Hello ,
I’m working on a single-cell RNA-seq dataset where I want to compare pathway activity across different cell groups (e.g., tumor, immune, other) within each tumor sample. These cell groups each include multiple clusters (e.g., macrophages, NK cells for the immune group). I would like to use GSVA or ssGSEA for pathway analysis. I am not sure which algorithm is suitable.
I’ve tried two approaches:
- Run GSVA on the full matrix using
GetAssayData(seurat_obj, slot = "scale.data")
then perform grouping in post-analysis visualization with a heatmap. - Aggregate expression using
AggregateExpression()
byorig.ident
andcell_group
, then run GSVA on the resulting matrix, but I’m unsure if it's the correct approach.
Edit: I have not been able to perform the first method, but I have been able to perform the second. I am still not sure which one is more appropriate. Isn't performing pseudo bulking defeat the purpose of scRNASeq, since you return to a bulk-like state?
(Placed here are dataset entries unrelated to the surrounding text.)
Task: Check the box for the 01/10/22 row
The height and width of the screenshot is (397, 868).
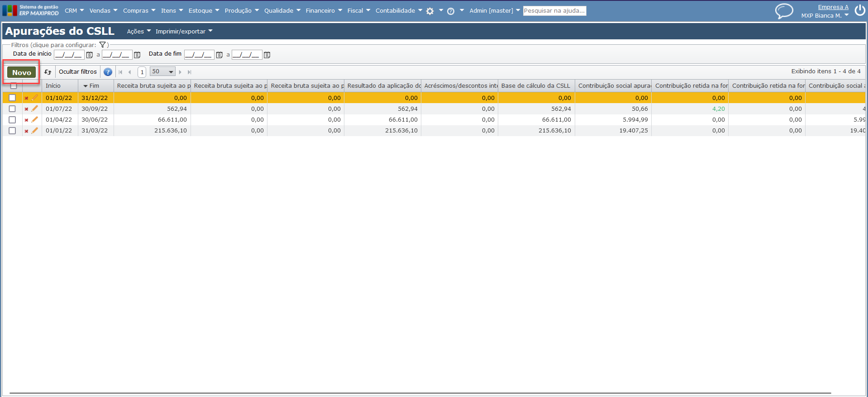Action: tap(12, 98)

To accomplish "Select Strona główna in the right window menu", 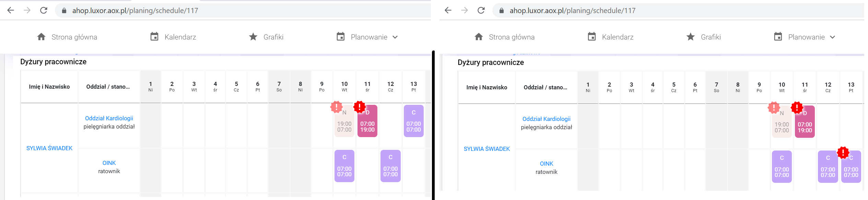I will click(512, 37).
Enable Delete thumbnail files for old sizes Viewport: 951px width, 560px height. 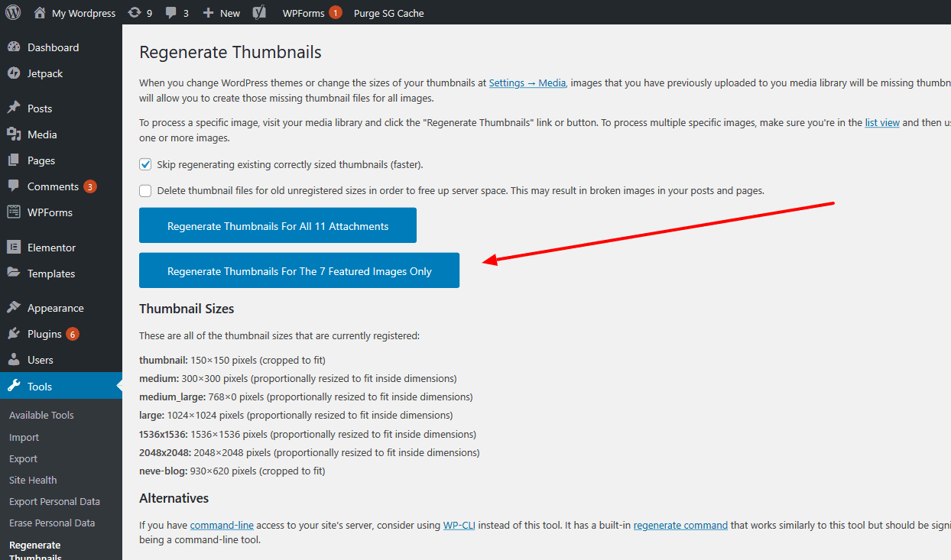[145, 190]
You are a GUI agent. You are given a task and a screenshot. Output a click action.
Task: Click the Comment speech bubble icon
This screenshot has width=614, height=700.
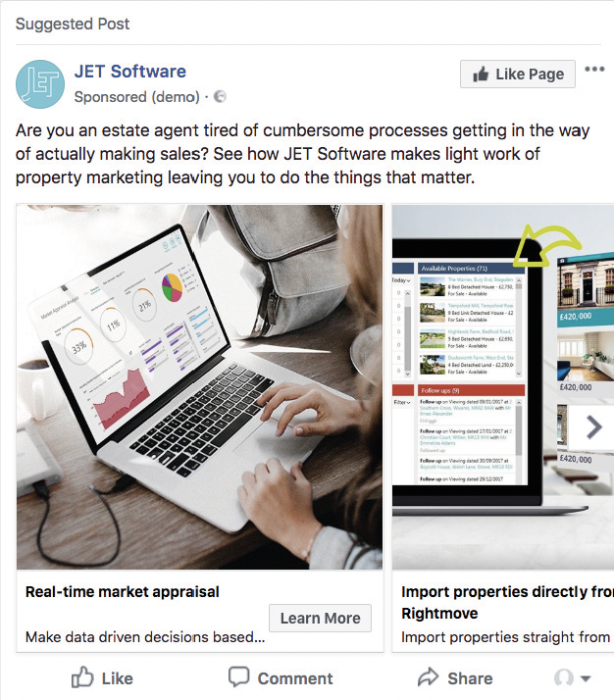pos(239,676)
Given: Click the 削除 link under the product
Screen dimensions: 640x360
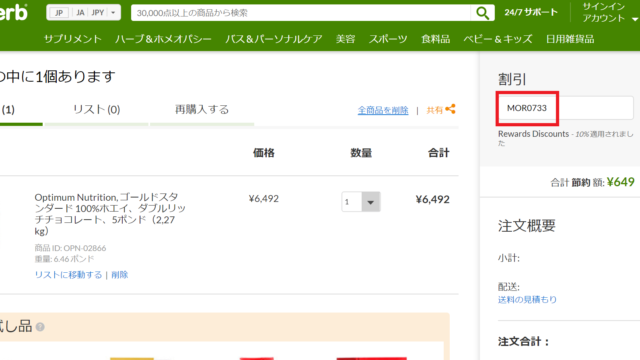Looking at the screenshot, I should point(120,275).
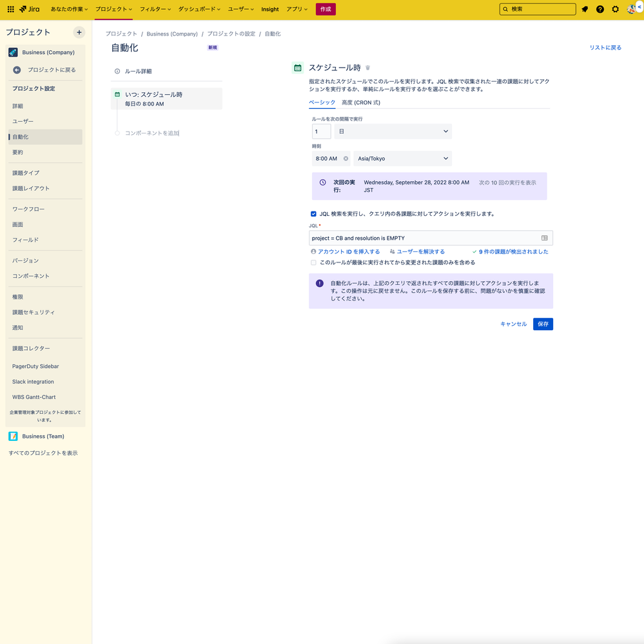Click the clock icon next to 次回の実行
Viewport: 644px width, 644px height.
(x=324, y=182)
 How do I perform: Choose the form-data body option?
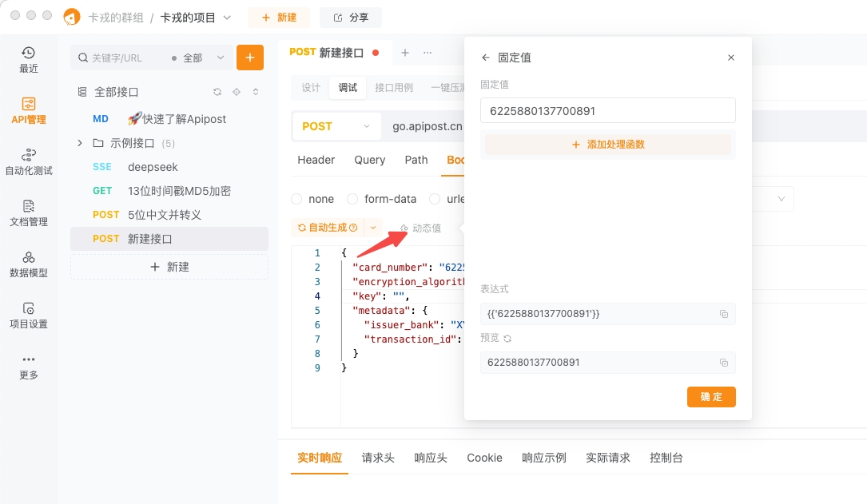[x=352, y=198]
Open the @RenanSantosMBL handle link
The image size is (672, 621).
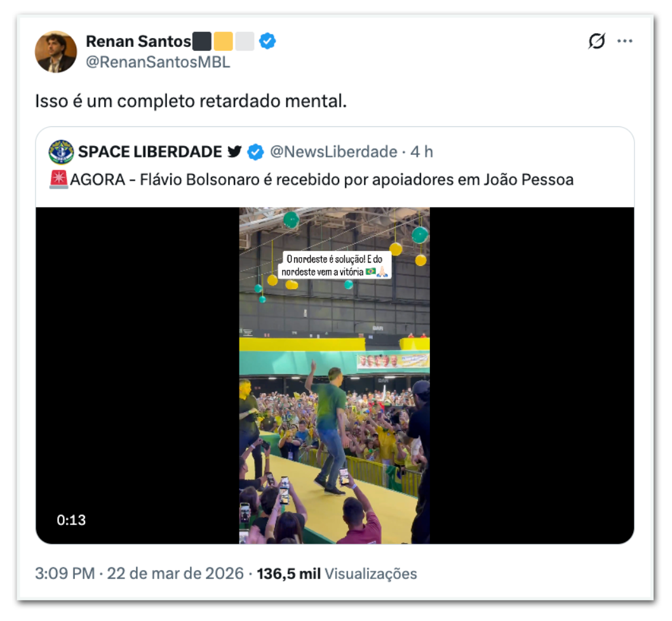click(x=158, y=62)
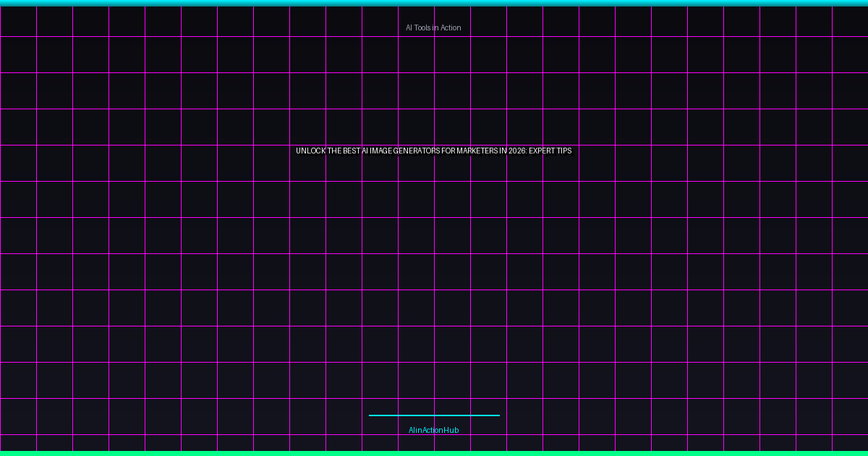Click the word "Action" in the top label

point(450,28)
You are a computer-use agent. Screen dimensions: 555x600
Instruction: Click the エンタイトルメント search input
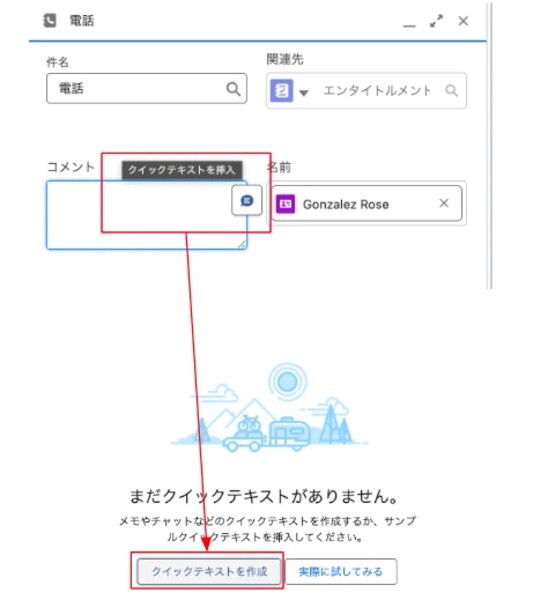[x=377, y=91]
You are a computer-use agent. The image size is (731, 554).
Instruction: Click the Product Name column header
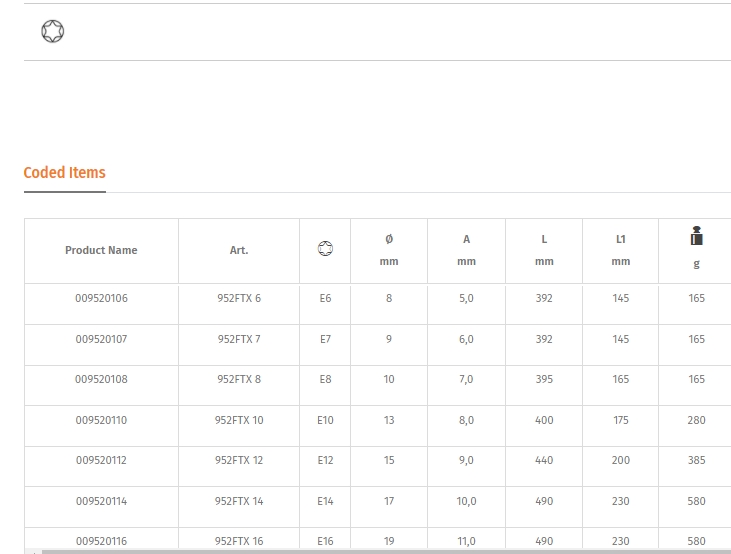tap(101, 250)
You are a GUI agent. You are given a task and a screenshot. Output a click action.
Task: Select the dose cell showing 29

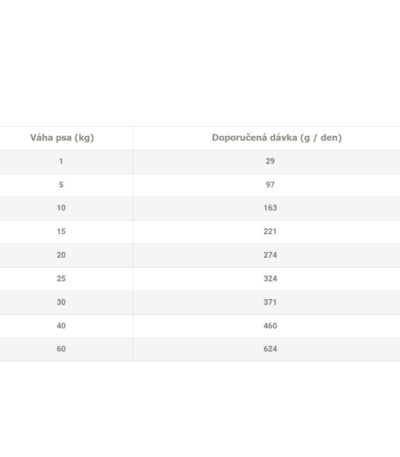(270, 161)
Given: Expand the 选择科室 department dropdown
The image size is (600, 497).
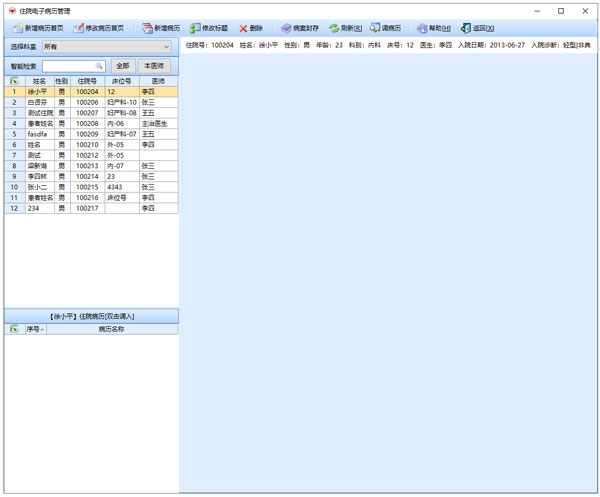Looking at the screenshot, I should (166, 46).
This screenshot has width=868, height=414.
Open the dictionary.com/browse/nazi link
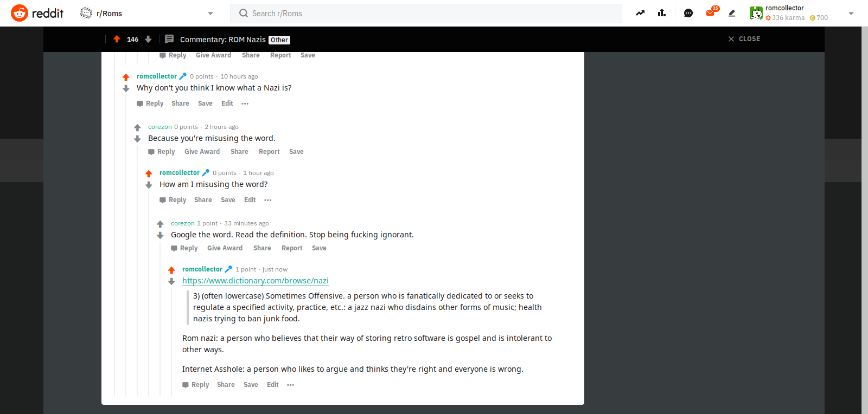(x=256, y=281)
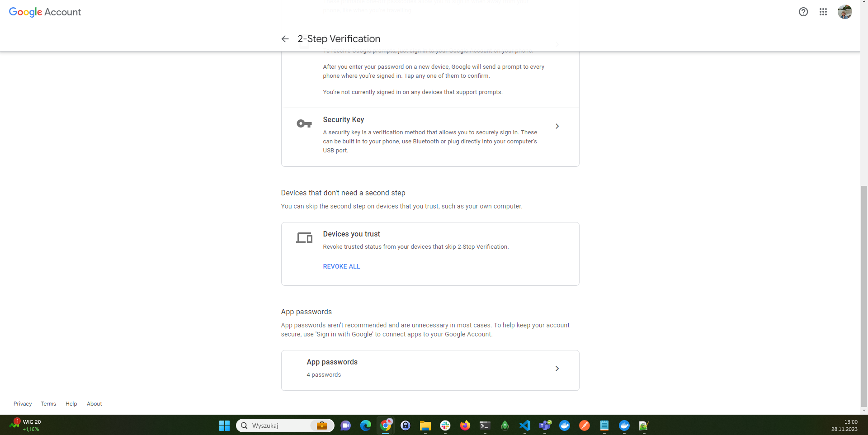Expand the Security Key chevron
The image size is (868, 435).
pyautogui.click(x=557, y=126)
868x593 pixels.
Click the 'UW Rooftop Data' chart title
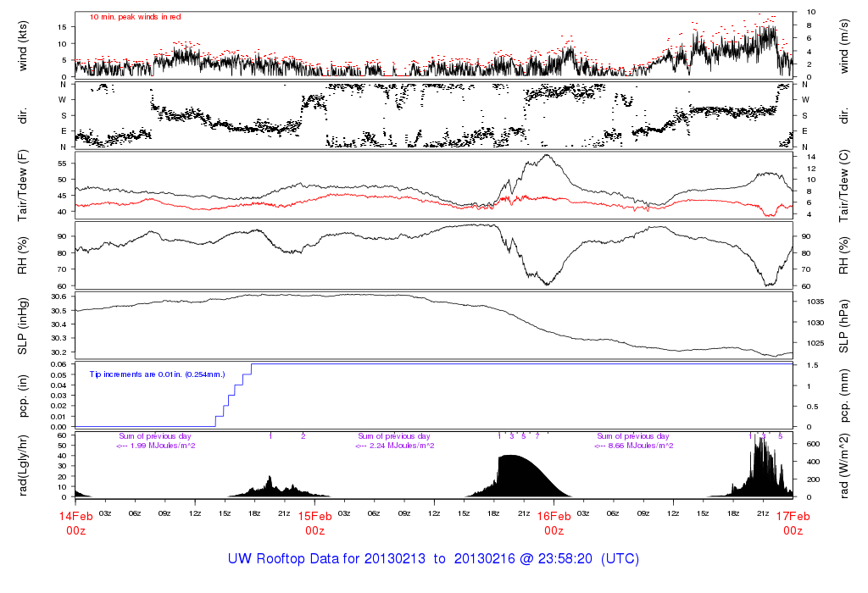(433, 559)
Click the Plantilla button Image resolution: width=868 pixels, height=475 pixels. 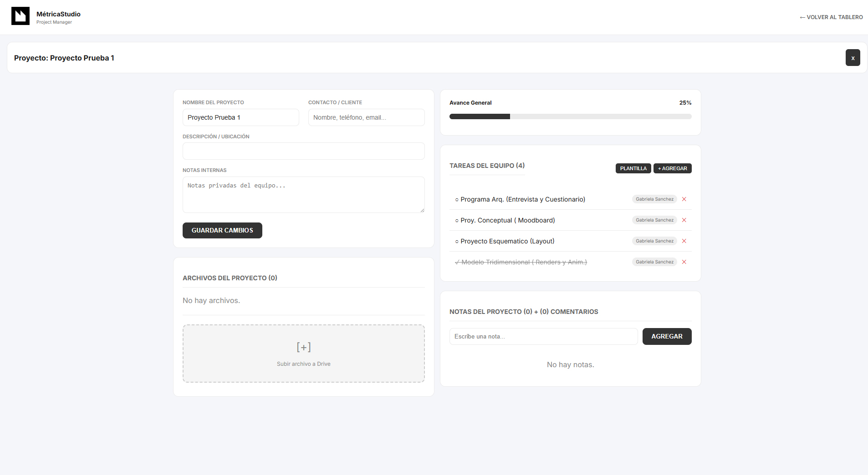[x=633, y=168]
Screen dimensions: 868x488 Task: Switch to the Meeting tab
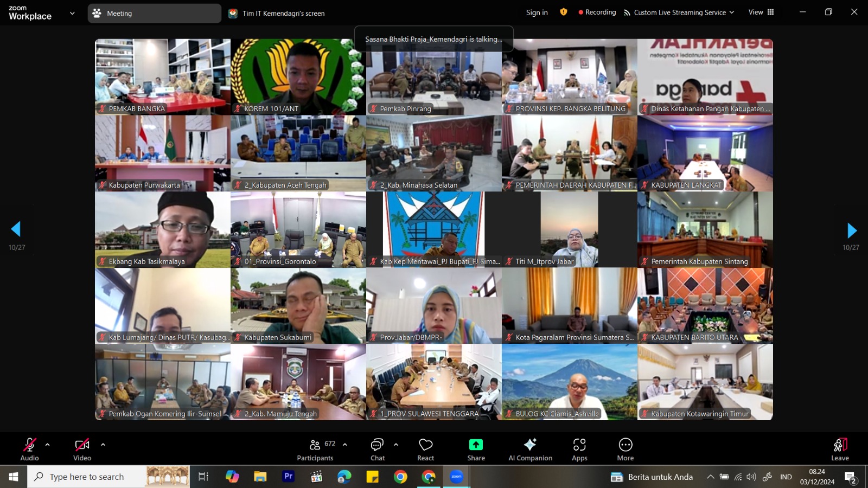pos(154,14)
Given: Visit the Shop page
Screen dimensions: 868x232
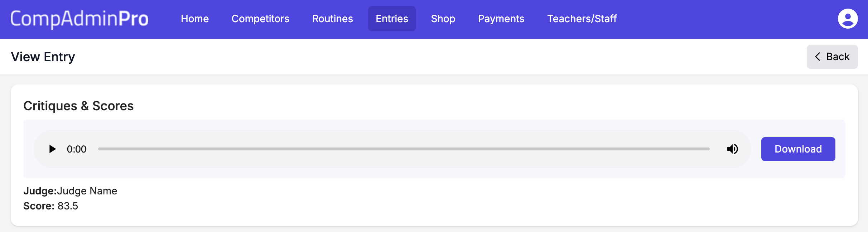Looking at the screenshot, I should pos(443,19).
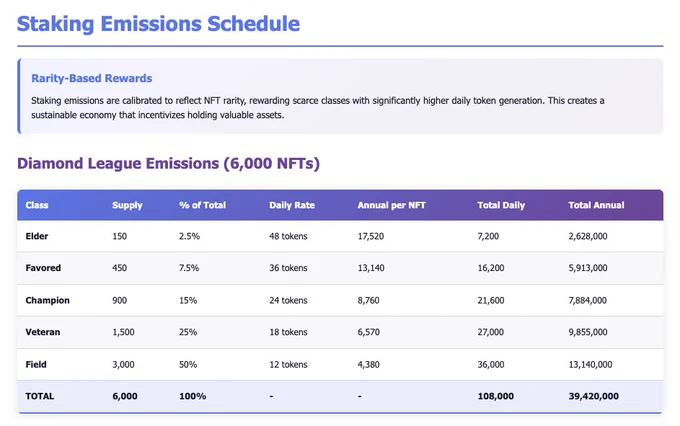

Previously, I have used the ssGSEA parameter on the whole matrix obtained from GetAssay
function, however as I understand it, the algorithm will perform the analysis on every single cell of the matrix. The analysis was terminated because it hasn't finished after nearly one week of processing. I am sure I am doing something wrong but I am not sure why. This method was inspired by this GitHub response suggesting the GetAssay
option.
The biological question is this: what are the different pathways expressed inside each cell groups (tumor, immune, other) where each cell group contains multiple clusters of celltypes (macrophages, NK cells for immune group for example), for each tumor sample? These cell groups are chosen based on their previous cluster identification.
Because online guides on GSVA pertaining to single-cell are so scarce, I am not sure whether it is appropriate to make our cell groups before or after the GSVA analysis and whether or not to input the matrix of pseudo-bulk genes obtained from the AggregateExpression
function, or the raw scaled.data
assay situated which is normalized and scaled previously in a previous Seurat process, obtaining it from the GetAssayData(layer = "scale.data")
function.
Here the relevant code:
object <- GetAssayData(object = seurat_obj, assay = "RNA", layer = "scale.data")
# ssgsea_object <- ssgseaParam(object, geneSets = gene_sets)
gsva_object <- gsvaParam(object, geneSets = gene_sets)
gsva_results <- GSVA::gsva(param = gsva_object)
Another alternative is using the matrix obtained from pseudobulk using AggregateExpression such as:
avg_exp_group <- AggregateExpression(seurat_obj, group.by = c("orig.ident", "cell_group"))
gsva_object <- gsvaParam(avg_exp_group$RNA, geneSets = gene_sets)
gsva_results <- GSVA::gsva(param = gsva_object, expr = object, gset.idx.list = gene_sets)
I am not sure which way is the correct way or if there is a methodological misstep in any of those since the official GSVA vignette doesn't really mention anything about scRNA-Seq. Asking chatGPT ironically gives two different responses on two different computers, one suggesting the first and another the second approach. Also just to be sure, should I use the counts or the scaled.data in layers?
For the list of genes:
# HALLMARK: HYPOXIA
hallmark <- msigdbr(species = species, collection = "H")
hallmark_hypoxia <- hallmark %>% filter(gs_name == "HALLMARK_HYPOXIA")
[...]
# Assuming I have multiple gene sets from msigdbr
gene_sets <- list(
HALLMARK_HYPOXIA = unique(hallmark_hypoxia$gene_symbol),
HALLMARK_GLYCOLYSIS = unique(hallmark_glycolysis$gene_symbol)
)
Many thanks in advance, Minh-Anh
Edit2: It turns out I have wrongly taken inspiration from the GitHub code:
GSVA::gsva(expr = object, gset.idx.list = geneset, ...)
The function arguments have changed, thus the arguments were inappropriate and the function never resolved. I have now been able to perform both methods. However, I would still like to ask which method is more appropriate, inputting the full matrix (from data or scaled.data) or the pseudobulk matrix into the gsva function, and if gsva or ssgsea is more appropriate.